Au matin, nous reprîmes le chemin de la centrale. M. Jean-Baptiste C. finissait son café sur la passerelle.
— Déjà réveillés ? Je ne serais pas étonné que Marguerite soit une petite impatiente. Écoute. Voilà ce que j'ai trouvé. Tu me diras si ça te parle. Dans de la terre sèche, la graine est seule. Seule et prisonnière. Des richesses l'entourent, des nourritures, tout ce dont elle aurait besoin pour se développer. Ces richesses, ces nourritures, on les appelle sels minéraux, inutile d'en savoir plus à ton âge. Sache seulement qu'elles demeurent hors d'atteinte. La graine n'a pas de bras pour les atteindre. Ou plutôt ses bras sont enfermés dans une peau qu'elle ne peut déchirer. Imagine le supplice de la graine, si proche de la vie et toujours écartée. Arrive l'eau. L'eau n'aime que les voyages en groupe. Elle accueille tous les passagers possibles, elle entraîne avec elle tous ceux qu'elle rencontre, et notamment les fameux sels. L'eau a une autre originalité : rien ne lui résiste. Aucune barrière, aucune muraille, aucun verrou. Elle s'approche de la graine. Elle se glisse sous sa peau, dépose ses cadeaux et continue sa route vers une autre graine. Et voilà ! À la fin du jour, le désert a changé de couleur. Le vert a triomphé du jaune.
L'ingénieur se resservit du café. Je voyais ses yeux. Il guettait notre réaction. Une réaction qui fut longue à venir. Les Dyumasi demeuraient muets, abasourdis par la simplicité de l'affaire.

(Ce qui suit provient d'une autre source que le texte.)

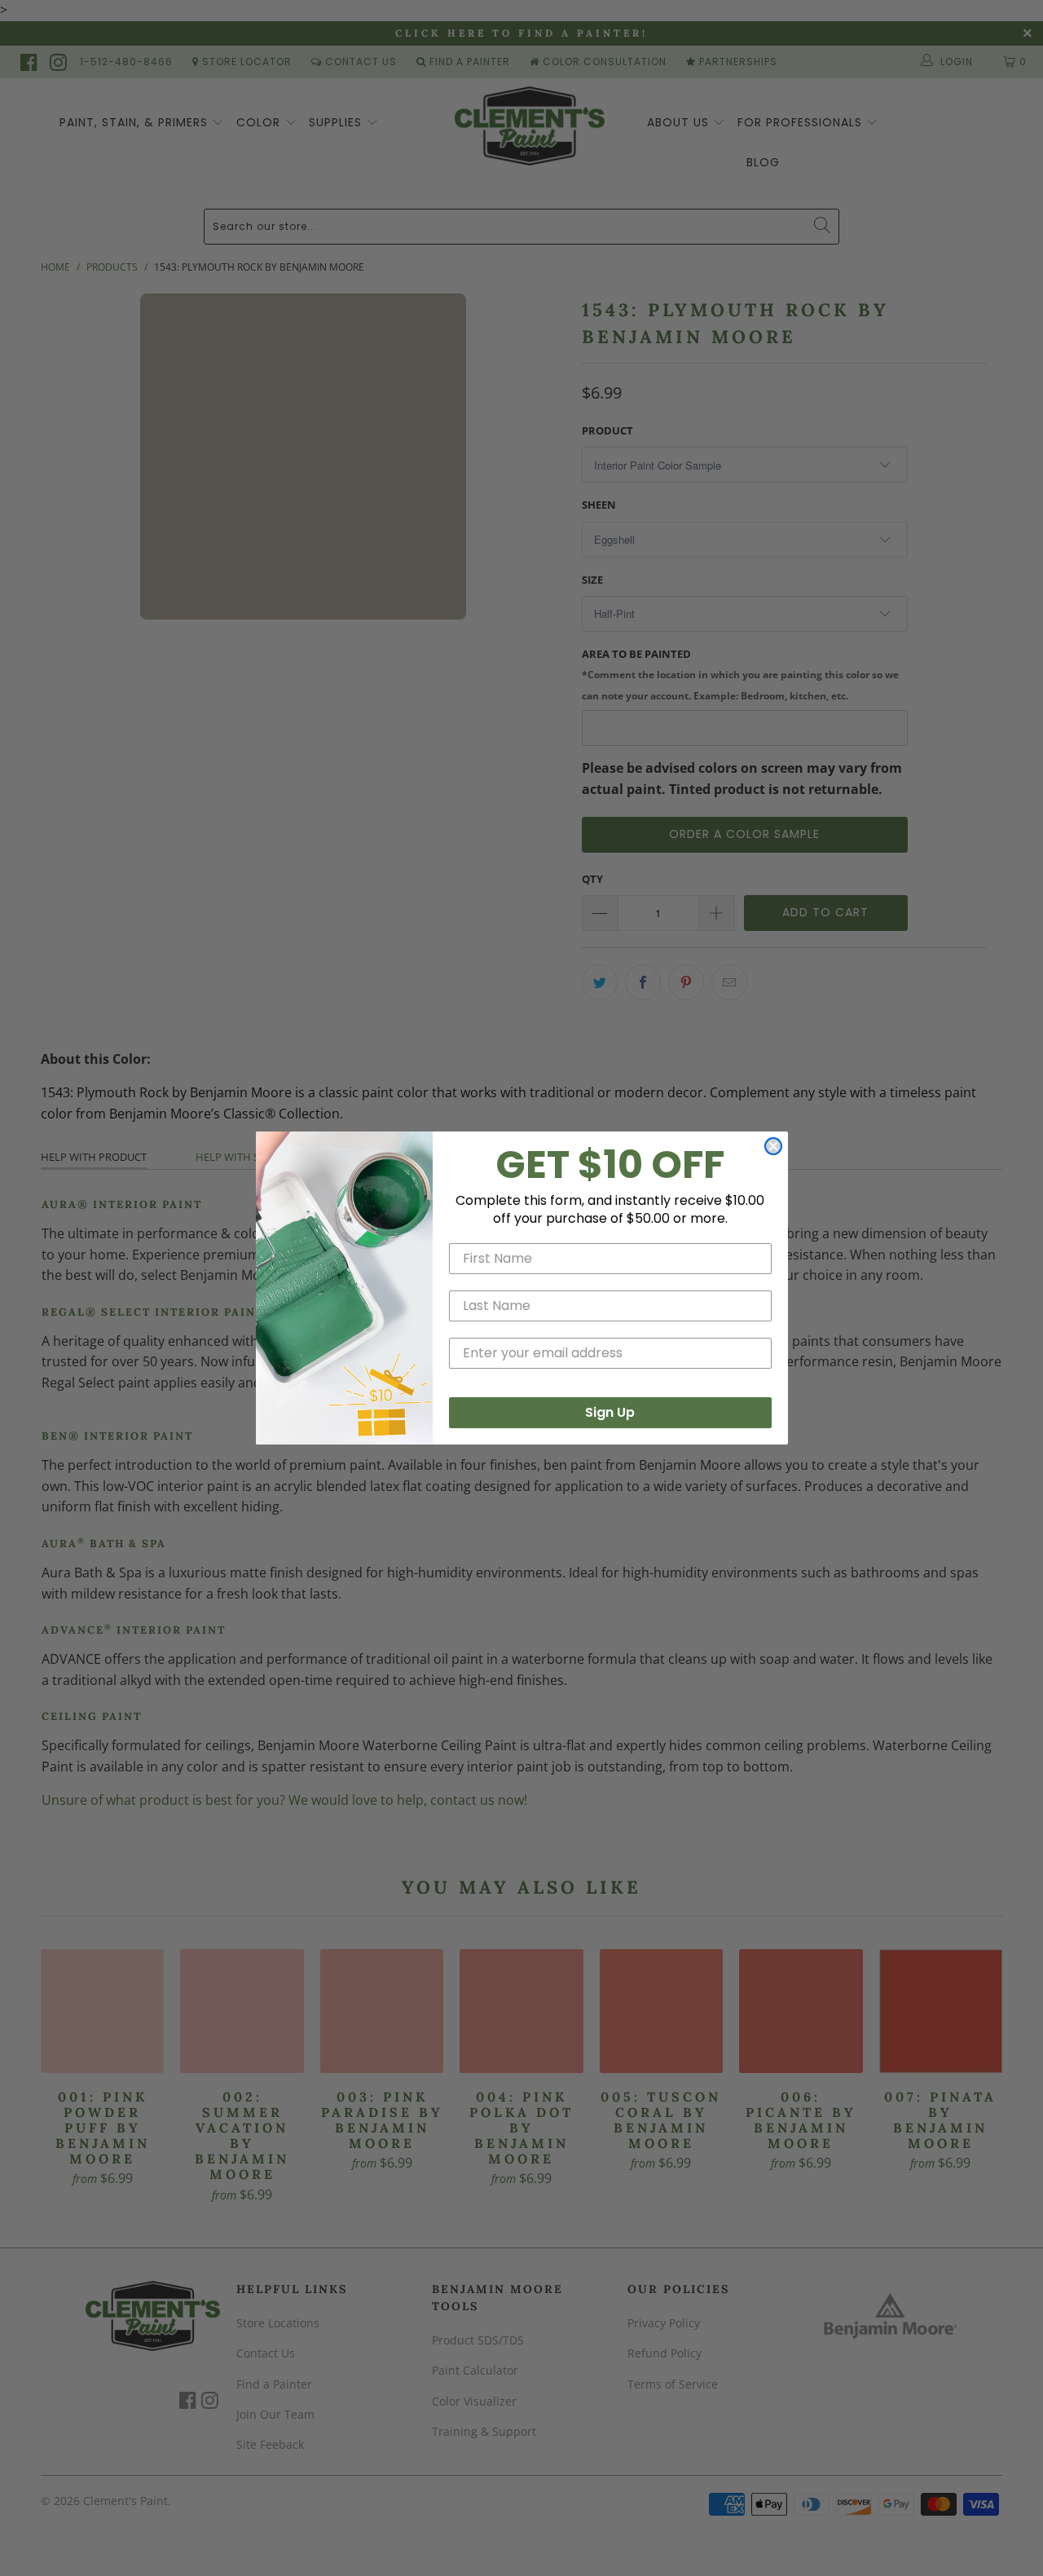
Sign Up (610, 1412)
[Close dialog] (773, 1146)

Mon père retrouva sa langue le premier.
— L'eau relie donc entre eux les morceaux séparés du monde.
— Exactement.
— Et c'est de ce contact que naît la vie ?
L'ingénieur approuva. Évidemment, l'eau avait d'autres fonctions, mais l'essentiel était là.
Comme ils m'avaient oubliée, petite fille incapable d'intelligence, je décidai de prendre à mon tour la parole.
— Moi aussi j'ai compris : l'eau guérit de la solitude.
— Tu ne crois pas si bien dire. Sans eau, tu ne serais qu'un amas de miettes, et non cette personne unique, cette brillante Marguerite, fierté de ses parents.
— Alors je vais boire beaucoup plus qu'avant.
Je me souviens qu'après avoir très poliment remercié, nous avons quitté la centrale, mon père et moi, hochant tous les deux la tête, mais chacun de son côté, chacun dans ses pensées, comme si la vérité offerte par l'ingénieur nous conduisait vers des pays différents.
Je courus directement vers ma mère et lui annonçai les dernières nouvelles. Elle réfléchit. En ces moments d'intense concentration, on aurait dit qu'un étonnement presque douloureux s'emparait d'elle, ses yeux s'écarquillaient et elle entrouvrait la bouche.
— La parole est comme l'eau, Marguerite. Elle aussi rompt notre solitude. Elle aussi transporte toutes les richesses possibles et se faufile sous les carapaces les plus fermées.
— Il y a des saisons, dans la parole ?
— Bien sûr, il y a des crues. Et des sécheresses. L'eau et la parole : nous sommes de ces deux pays.